■ Cosa farai
• 1. Secondo il testo sulla crisi e la povertà, che cosa chiedono addirittura centinaia di persone?
• 2. Per favore, riprendi il testo sulla crisi e la fede partendo subito dopo la domanda finale sul primato di Dio nella società plurale.

■ Testo fornito
◇ ◇ ◇ ◇

Fa ancora più male vedere che a parole tutti vogliono risolvere i
problemi. Nei fatti, continuiamo a disperdere sforzi ed energie in sterili
polemiche e battibecchi di corto respiro, dispute di potere più che confronto
sui contenuti. Siamo alla vigilia di mesi difficilissimi da un punto di
vista economico. Dai nostri Arsenali vediamo che la povertà sta crescendo. Sono
centinaia le persone che ci chiedono addirittura la spesa. Il mondo reale è
questo. Non possiamo perdere tempo.
–
Oltre alla progettazione economica e sociale, la crisi che attraversiamo invita
i credenti a rimettere Dio al primo posto. Che significa, nella società
plurale, dare il primato a Dio e alla vita di fede?

◇ ◇ ◇ ◇

■ Materiale fornito
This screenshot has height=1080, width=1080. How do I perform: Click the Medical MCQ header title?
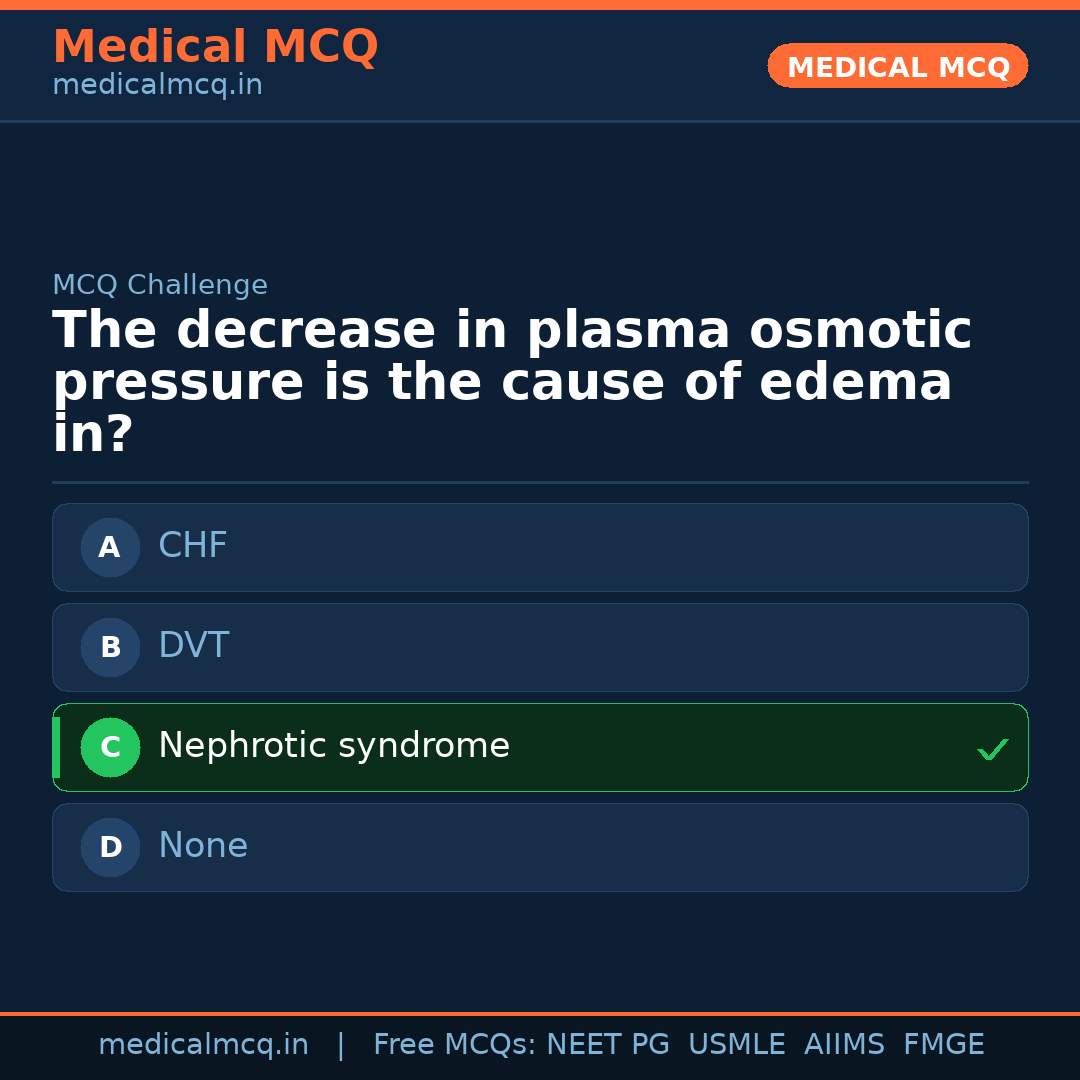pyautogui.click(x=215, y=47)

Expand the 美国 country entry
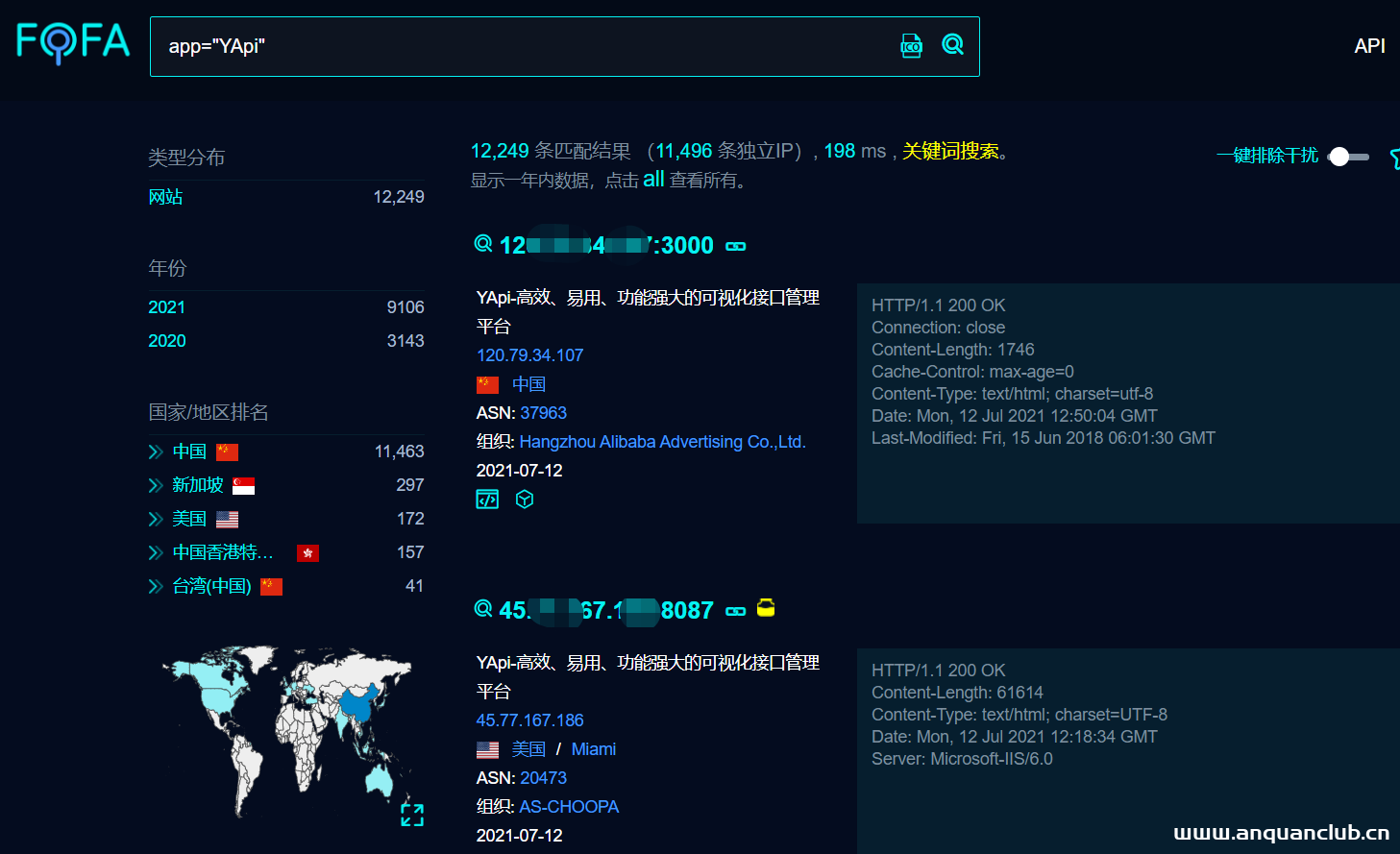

◇ ◇ ◇ ◇

■ Le tue risposte
• 1. Centinaia di persone chiedono addirittura la spesa.

• 2.
Io
credo che Dio debba essere testimoniato prima di tutto con la vita. Con una
consapevolezza di fondo: l’uomo di oggi ha certamente fame di pane, ma
soprattutto porta nel cuore una grande fame di Dio. Una fame che può essere
saziata solo attraverso persone credibili che testimoniano la presenza di Dio
nella loro vita in modo semplice. Questa è una chiamata più forte a prendere
coscienza, ad alzarsi in piedi da risorti davanti a Dio, a diventare più
innamorati di lui, più uomini e più donne, con una fede forte e adulta,
responsabile. Per vivere diversamente. Noi non possiamo cambiare gli altri, ma
noi stessi sì. Rimettere Dio al primo posto non equivale ad avere la
sicurezza di starsene tranquilli. Anzi. Significa lasciarsi disturbare
dall’imprevisto, scegliere di stare con i poveri, oggi sempre più poveri. E
riscoprire la vera autorevolezza di chi ha una responsabilità di governo in
quella frase di Gesù: “Chi vuol essere grande tra voi si farà vostro servitore,
e chi vuol essere il primo tra voi sarà il servo di tutti”.